2020 InVina Luma Chequén Gran Reserva Carménère, Valle de Maule, Chile — medium ruby with generous aromas of roasted green bell pepper, ash and red fruit. Flavors include dark and red berries with roasted green bell pepper and dusty earth supported by juicy acidity. Tannins are smooth and drying. 13.9% abv. SRP $17
A blend of Carménère from two sites in the Maule Valley, one warmer, inland site and one cool, coastal site.
2020 TerraNoble CA2, Carmenere Costa, Valle de Colchagua, Chile — dark ruby with aromas of blackberries and blueberries and hints of roasted jalapeños. Flavors include dark and tart fruit with background flavors of roasted jalapeño supported by ample acidity. Tannins are smooth and drying. 14.5% abv. SRP $36
CA2 is sourced from vineyards in a cooler, more coastal location. Also from TerraNoble is CA1 – sourced from Colchagua Andes near the mountains.
2020 Montes Wings Carmenère, Apalta, Valle De Colchagua, Chile — dense ruby with generous aromas of ripe berries, cardamom and hints of roasted jalapeño. Flavors include tart red fruit and spice supported by juicy acidity. Tannins are substantial and grippy and hints of roasted bell pepper linger on the finish. 14.5% abv. SRP $55
The vineyard is situated in granite soils adjacent to forested mountains of the Apalta Range, which according to Joaquín impart “garrique-like” flavors. 15% Cabernet Franc is added.
2020 Primus Carménère, Apalta, Colchagua, Chile — dense ruby with aromas of dark cherries, ash and dried mint. Flavors include dark fruits, asphalt and roasted jalapeño supported by fresh acidity. Tannins are grippy and gauzy. 14.5% abv. SRP $21
This vineyard is also situated at the foot of the Apalta Range, but in an adjacent valley only 10km from the Montes vineyard. The wine is certified organic.

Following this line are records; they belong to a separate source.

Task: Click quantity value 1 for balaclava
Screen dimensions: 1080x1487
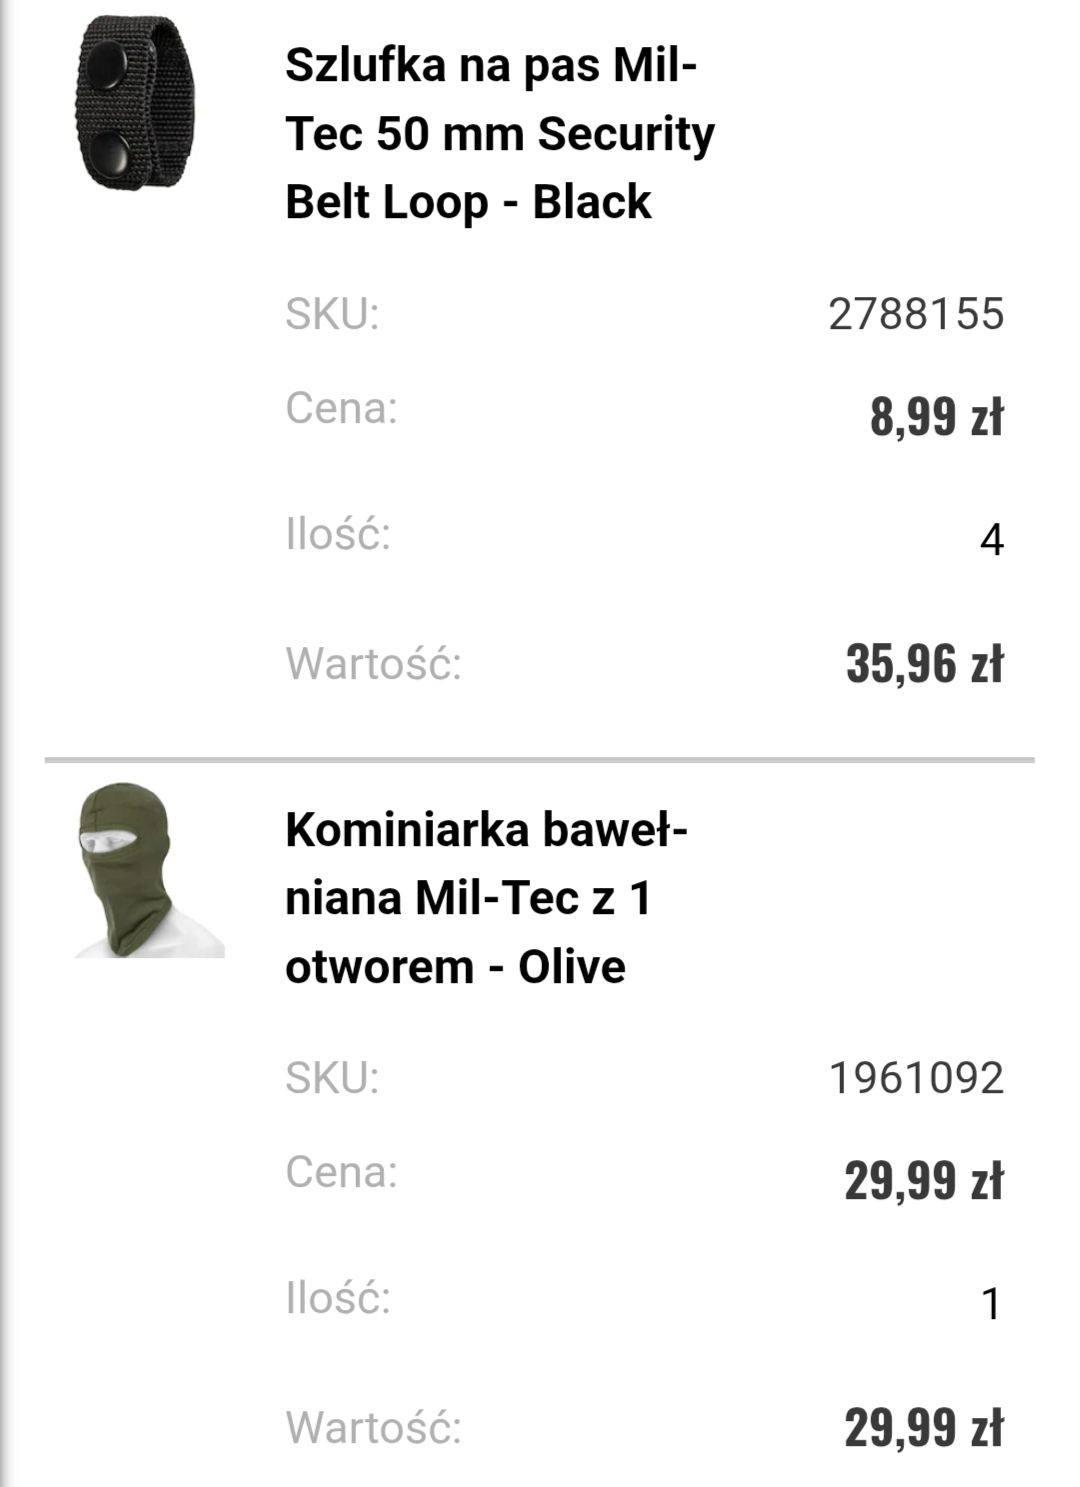Action: click(x=991, y=1304)
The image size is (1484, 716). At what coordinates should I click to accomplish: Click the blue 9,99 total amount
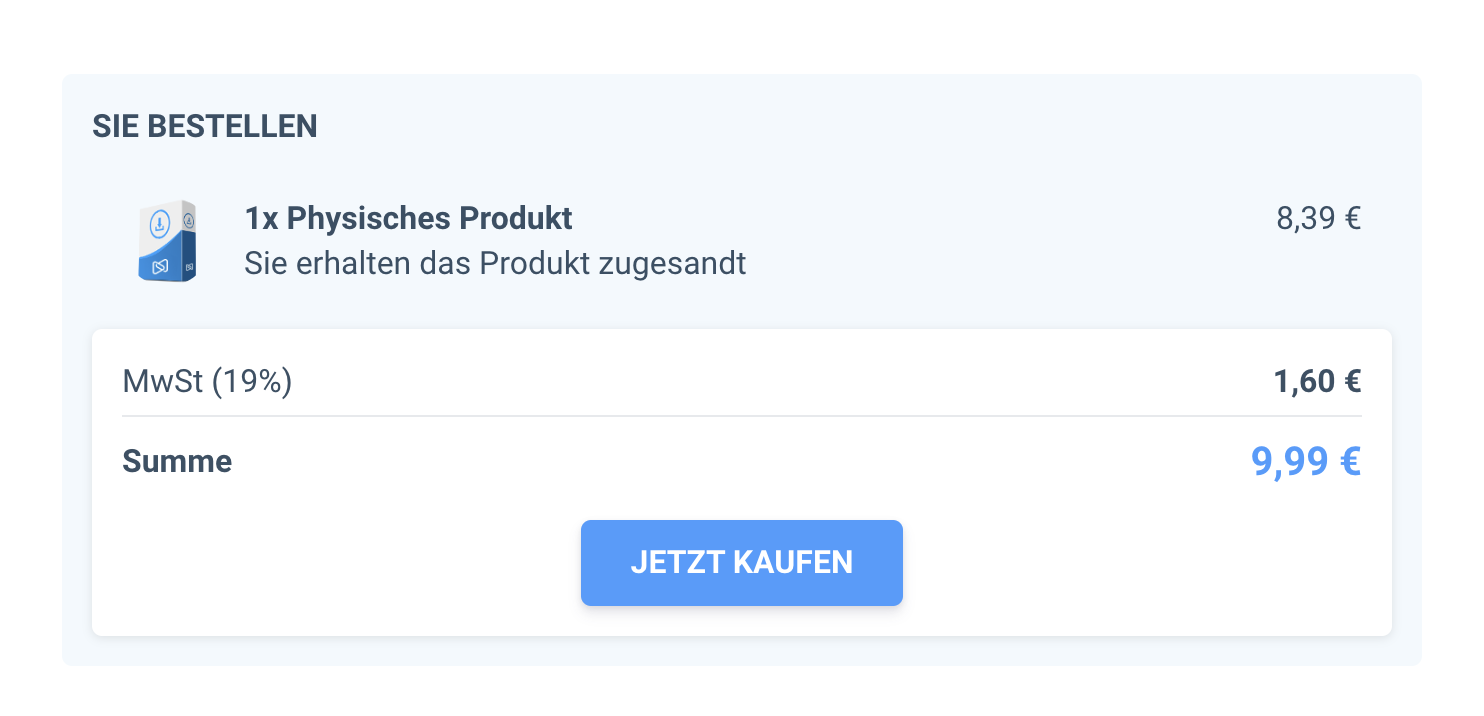click(x=1289, y=461)
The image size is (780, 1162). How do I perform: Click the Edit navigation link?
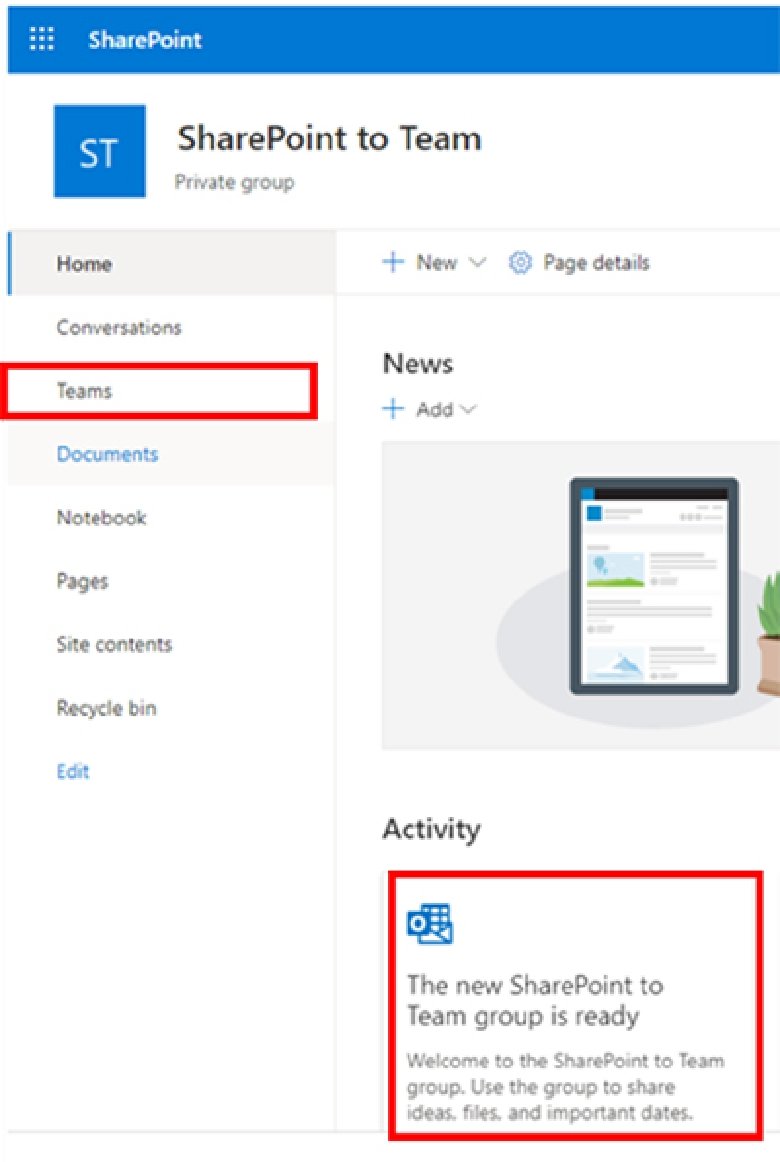point(73,771)
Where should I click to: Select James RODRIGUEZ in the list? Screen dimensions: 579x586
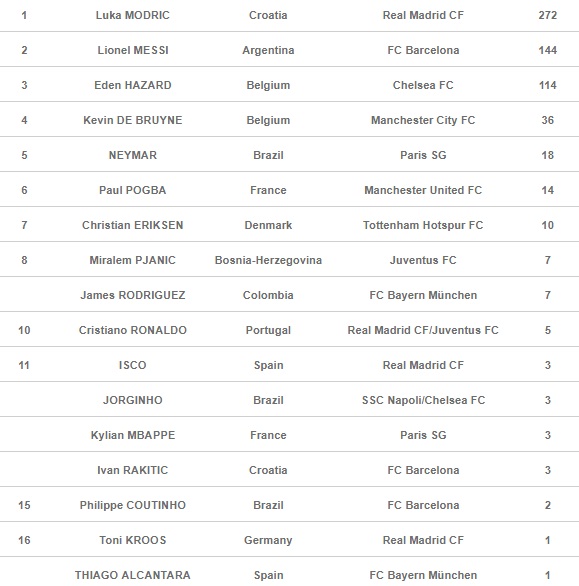coord(133,295)
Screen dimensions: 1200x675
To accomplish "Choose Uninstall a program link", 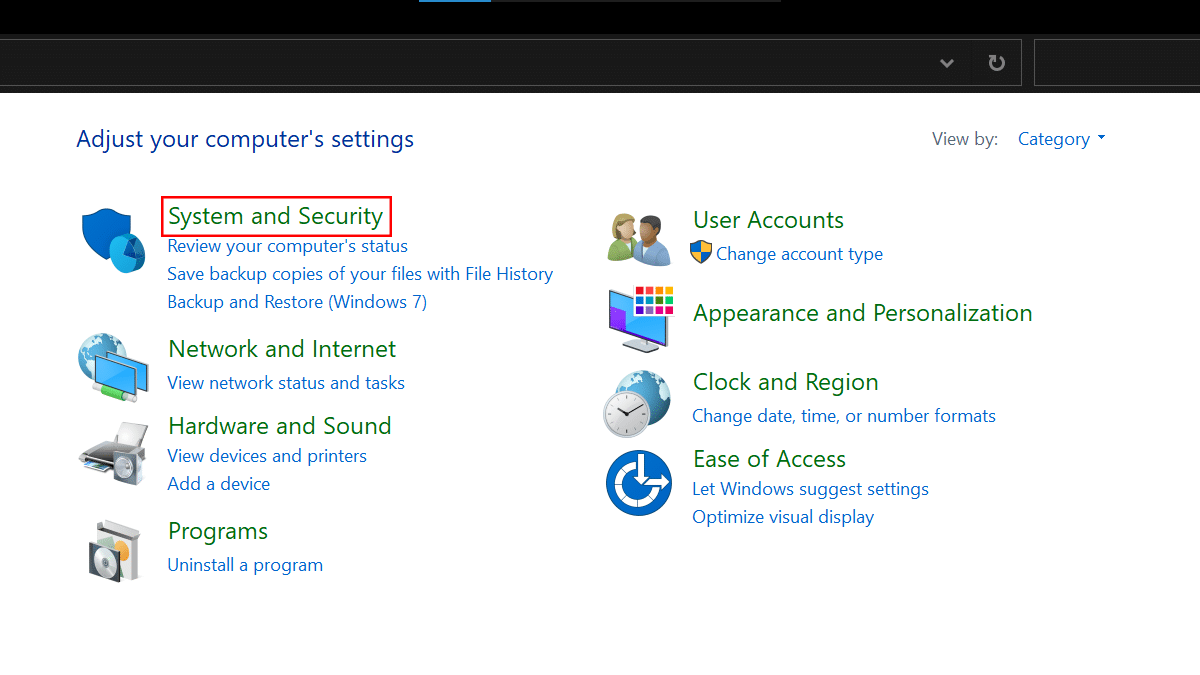I will [x=245, y=565].
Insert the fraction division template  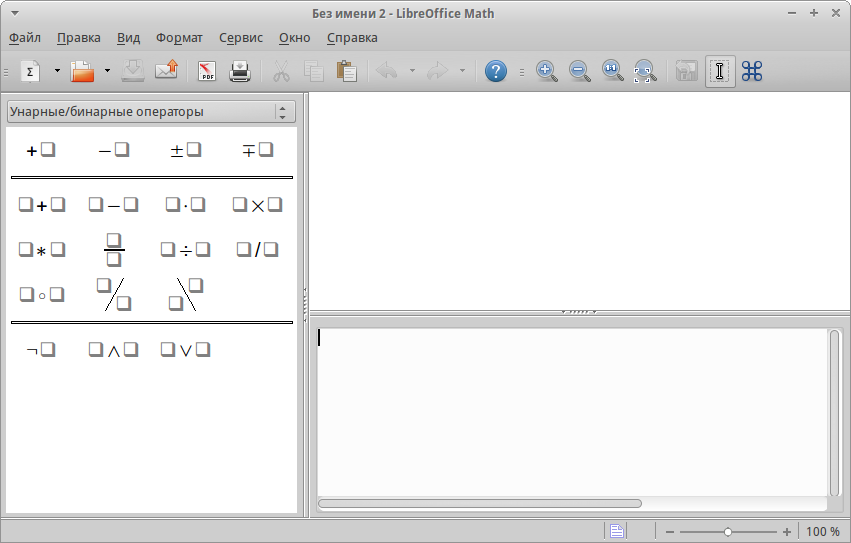(x=114, y=250)
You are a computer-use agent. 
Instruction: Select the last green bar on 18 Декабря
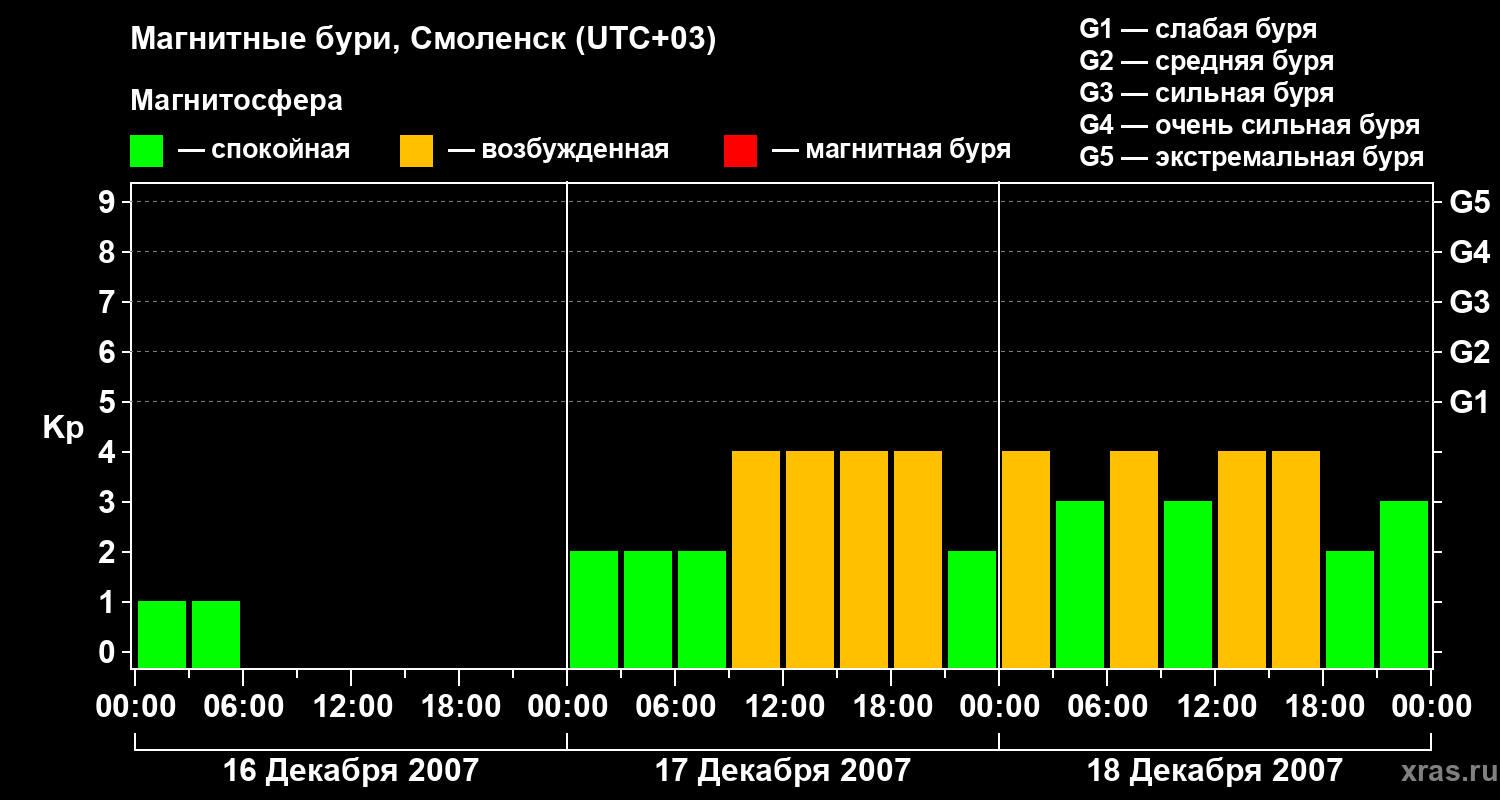1404,584
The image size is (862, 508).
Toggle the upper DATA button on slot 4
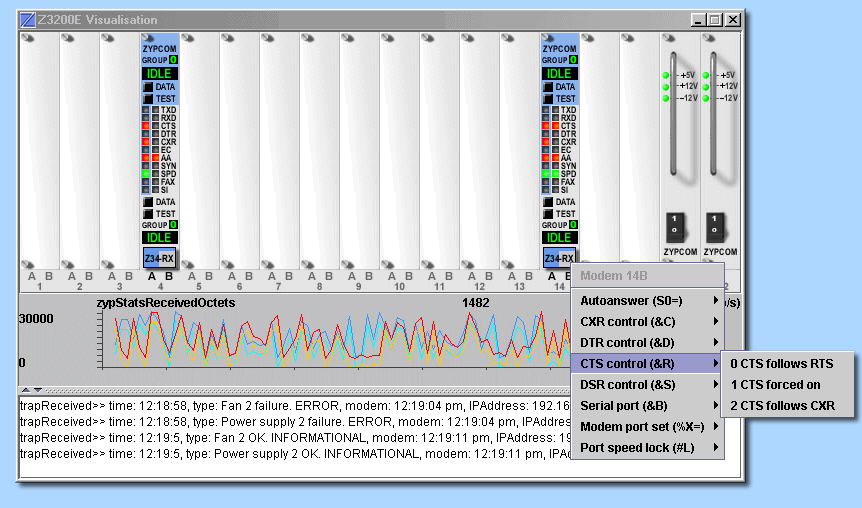(148, 87)
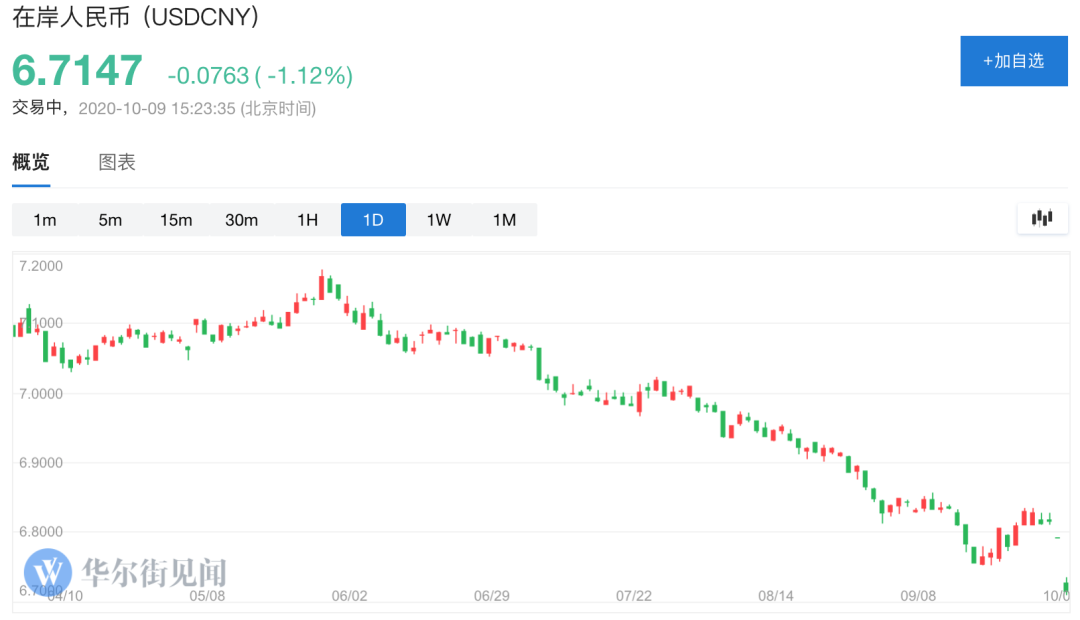Viewport: 1080px width, 620px height.
Task: Click the 6.7147 current price
Action: (x=78, y=72)
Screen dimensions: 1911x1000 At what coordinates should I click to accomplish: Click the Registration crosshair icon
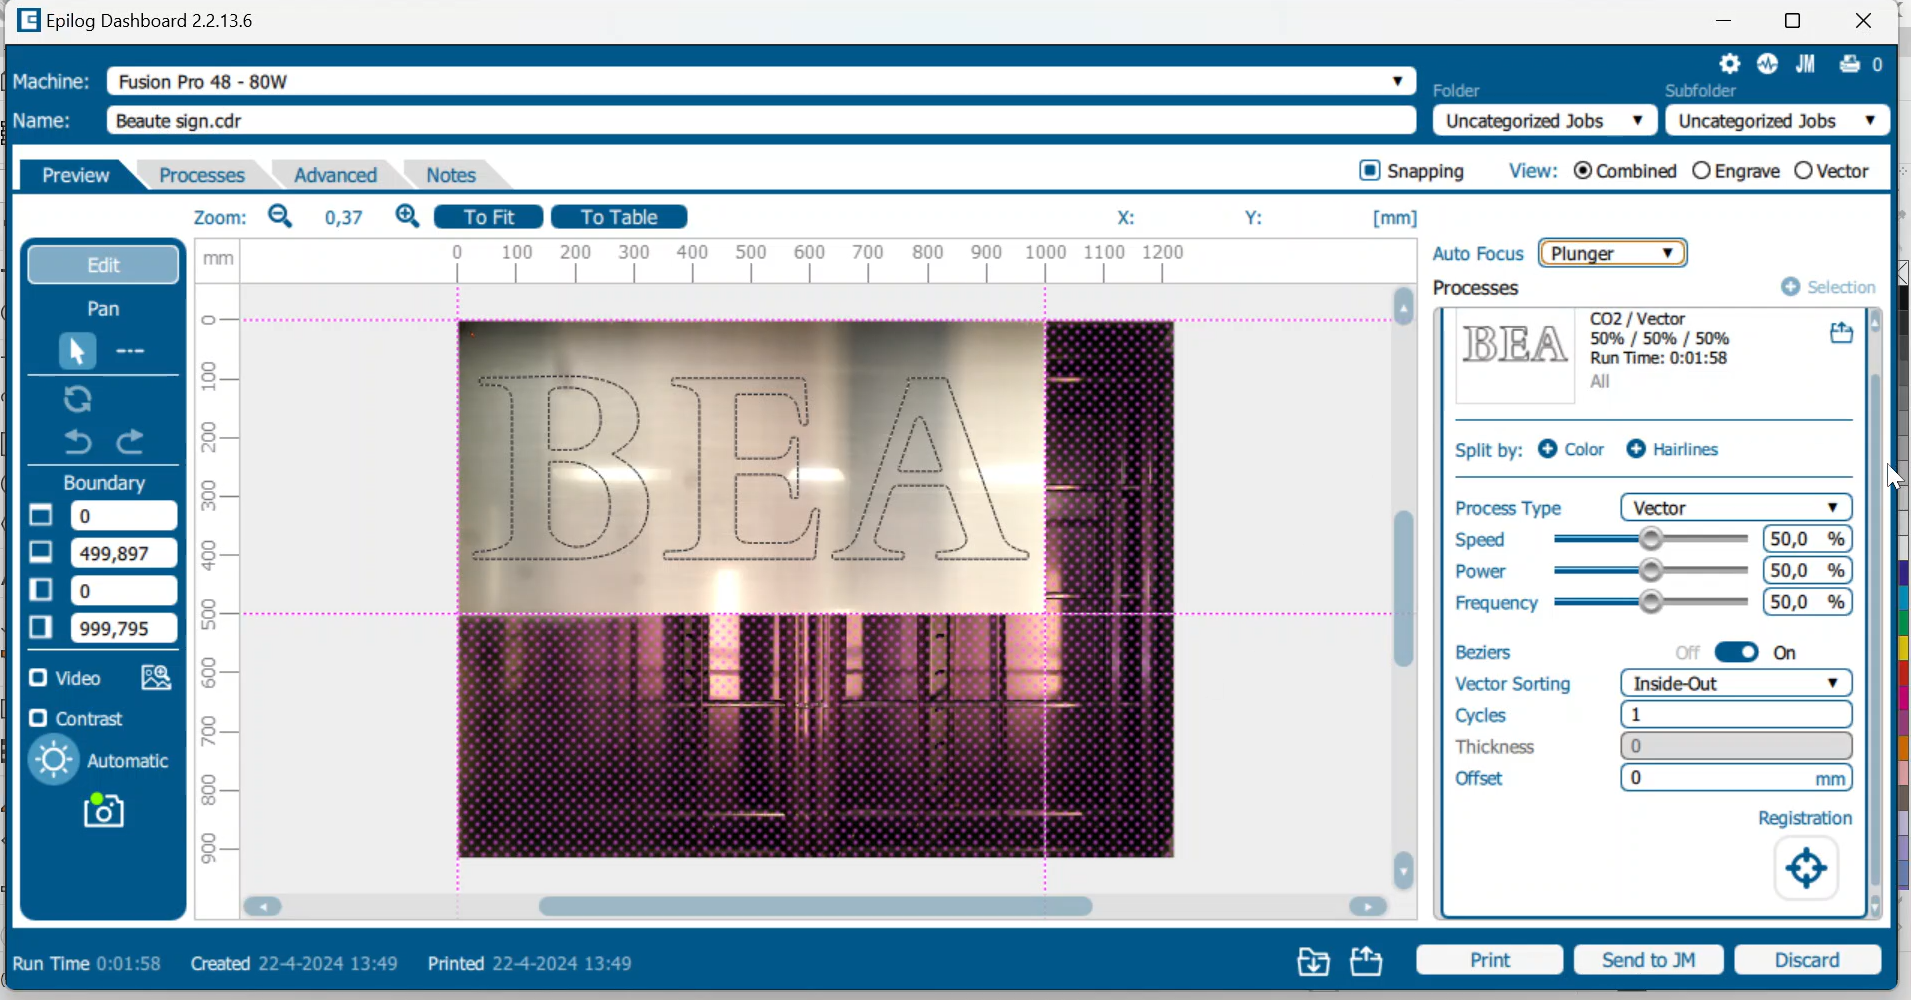1806,868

2021 Morandé Vitus Única Carmenère, Valle de Maipo, Chile — medium ruby with aromas of red cherries, black cherries and hints of dried tomato leaf. Flavors include ripe boysenberries, blueberries and plums with hints of roasted jalapeño in the background all supported by fresh acidity. Tannins are drying. 13.5% abv. SRP $20
The soils are gravelly in this vineyard close the the Maipo River and very close to the Andes Mountains.
2021 Viña San Esteban In Situ Carmenere Reserva, Valle de Aconcagua — medium ruby with aromas red and dark cherries and oat hay. Flavors include juicy red cherries, red raspberries and blackberries along with oat hay and dried alfalfa supported by fresh acidity. Tannins are fine and drying. 13% abv. SRP $13
This vineyard location within the Andes, and near Los Andes city, experiences warm days, but very cold nights. 5% Cabernet Sauvignon is added.
- Carménère is a grape variety that, by its genetic makeup, expresses a “green” component in its aromas and flavors. It is not a flaw in winemaking, it is part of Carménère’s genetic identity. You may like it or you may not.
- Vineyard sites and picking decisions also have an impact on how much bell pepper or jalapeño is expressed in the wine. Carménère is a late-ripening variety and more sun exposure can decrease those green flavors.
- Cabernet Sauvignon may have overtaken Carménère in terms of acreage under vine, and prestige in Chile, but there is no other wine region in the world with more acreage under vine or as close an association with Carménère.
- Is it Carménère, Carmenère or Carmenere? The spelling varies on the wine bottle labels by winery and I have used the spelling as it appears on the label for each wine.
- Overall, Chilean Carménère is pretty affordable. This collection of Carménère, curated by Joaquín for its range of flavors and styles, includes wines with more to very little or no green aroma and flavor component, so these wines are a good place to begin your exploration of Chilean Carménère.
- Decant these wines or give them time in the glass to unwind. You will find the flavors are easier to tease out and appreciate after the wine breaths a bit.
Thanks to Joaquín Hidalgo for his time and expertise and to Creative Palate Communications for organizing our tasting and providing detailed background information.